共有持分とは、複数名が1つの不動産の所有者となるケースにおいて、1人ひとりがもつ不動産の所有権の割合を指します。
たとえば、被相続人が遺した土地を4名の子どもが相続した場合、遺産分割協議がおこなわれる前の段階では、各相続人の共有持分は4分の1となります。

共有持分が生じる理由

複数名による不動産の所有は、被相続人が生前に所有していた土地や建物の相続でよくみられます。
具体的には亡くなった親がもともと所有していた不動産を、その子どもたちが兄弟姉妹で相続するケースです。
共有持分が発生するのは、相続のほか、2名以上で費用を負担して不動産を購入するケースや、夫婦・兄弟姉妹が資金を出し合い不動産を取得するケースなどです。

相続した不動産の共有持分でできること

相続した不動産の共有持分でできること

複数名で不動産を相続した場合、共有持分に限定してできることは以下の3点です。

●保存行為
●管理行為
●処分行為


3つの行為のなかには、単独でおこなえるものもあれば、不動産の共同所有者の同意がなければ実行できないものもあります。
共有持分を活用したい場合に迷うことのないよう、それぞれの特徴などを確認しておきましょう。

保存行為としてできること

保存行為とは、相続などで取得した不動産の価値を保つことを目的とした行為です。
不動産の劣化や損傷を防ぎ、結果としてほかの共有持分の所有者の利益を保つことにつながるため、保存行為は単独でできることに該当します。
具体的な保存行為は、不動産の修理および修繕行為や地役権の設定登記請求、所有権がないにもかかわらず名義人となった方の抹消登記請求などさまざまです。
たとえば、相続した不動産に老朽化を原因とした破損が見つかり該当部分を修理するケースは、不動産の価値を下げないための対策であり、保存行為にあたります。
不動産を不法に占拠する第三者に対して明け渡しを求める行為、法定相続分の共有登記を済ませる行為なども保存行為の一種です。
ただし、見栄えを良くするための工事や、不動産の共同所有者による占拠への明け渡し請求などは保存行為の範囲を超えるため、単独でできることには該当しません。

管理行為としてできること

管理行為とは、不動産がもつ性質および形状に変化を与えない程度に手を加える行為や短い期間の賃貸借契約です。
保存行為とは異なり管理行為を実行するには、不動産を共同で所有している方のうち、行為の実行に同意した方の共有持分割合が過半数である必要があります。
たとえば、不動産を共同所有しているA~Dが、それぞれ以下の割合で共有持分を所有していると仮定します。
_ _ _
やること 1: 共有持分の文章では、保存行為が1人でもできる理由をどう説明していますか。
やること 2: 共有持分の文章の最後の文のあとから、続きを書いてください。

項目の一覧:
_ _ _
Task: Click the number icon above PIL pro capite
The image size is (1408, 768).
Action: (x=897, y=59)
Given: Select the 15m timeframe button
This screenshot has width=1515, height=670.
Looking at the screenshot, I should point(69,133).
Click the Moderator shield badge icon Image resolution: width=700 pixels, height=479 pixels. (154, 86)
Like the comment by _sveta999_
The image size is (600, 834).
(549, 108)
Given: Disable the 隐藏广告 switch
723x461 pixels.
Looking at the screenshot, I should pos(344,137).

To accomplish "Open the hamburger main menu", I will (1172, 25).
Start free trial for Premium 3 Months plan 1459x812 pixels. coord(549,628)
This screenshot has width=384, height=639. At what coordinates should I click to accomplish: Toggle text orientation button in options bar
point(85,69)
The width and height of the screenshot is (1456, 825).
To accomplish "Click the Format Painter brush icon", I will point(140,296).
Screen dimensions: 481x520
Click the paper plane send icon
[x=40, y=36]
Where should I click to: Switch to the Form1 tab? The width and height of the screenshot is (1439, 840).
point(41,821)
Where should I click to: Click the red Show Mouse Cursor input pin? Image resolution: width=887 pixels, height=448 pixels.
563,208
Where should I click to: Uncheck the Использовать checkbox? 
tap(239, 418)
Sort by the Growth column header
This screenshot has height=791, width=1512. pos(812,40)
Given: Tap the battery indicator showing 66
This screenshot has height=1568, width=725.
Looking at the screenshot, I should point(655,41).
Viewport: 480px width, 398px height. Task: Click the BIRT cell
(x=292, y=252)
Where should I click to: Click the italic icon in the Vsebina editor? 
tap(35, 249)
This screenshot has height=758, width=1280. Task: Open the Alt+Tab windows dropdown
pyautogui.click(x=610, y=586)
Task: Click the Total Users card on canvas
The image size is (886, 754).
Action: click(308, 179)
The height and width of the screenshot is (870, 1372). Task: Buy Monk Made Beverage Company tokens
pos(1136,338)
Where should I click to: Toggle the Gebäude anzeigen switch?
_ _ _
答え 1: 不動産の劣化や損傷を防ぎ、結果としてほかの共有持分の所有者の利益を守ることにつながるからです。

答え 2:
●A:35%
●B:30%
●C:20%
●D:15%


ある管理行為の実行にあたりAとCが同意した場合、AとCの合計共有持分割合は55%と過半数を占める結果になるため、実行できます。
しかし、管理行為の実行に同意した方がCとDだけの場合は、共有持分の合計割合が35%となり、過半数にいたらず実行できません。
なお不動産を共同で所有している方のうち半数を超える方々からの同意を得たとしても、共有持分の合計割合が過半数に満たなければ管理行為は実行不可となります。
管理行為に該当するものとしては、相続した不動産の床を畳からフローリング材に変更するなど、リノベーションあるいはリフォームです。

処分行為としてできること

処分行為とは不動産の売却や地上権の設定など、不動産の所有権を失う、もしくは制約や不利益など悪影響をおよぼす程度が強い行為です。
変更行為の一種にあたると判断されていますが、制約や不利益を被る行為に関しては程度の大きさにより処分行為あるいは管理行為のどれに該当するか判断が難しいケースもあります。
処分行為を実行するには不動産を共同で所有する全員から同意を得る必要があるため、保存行為や管理行為よりも実行困難です。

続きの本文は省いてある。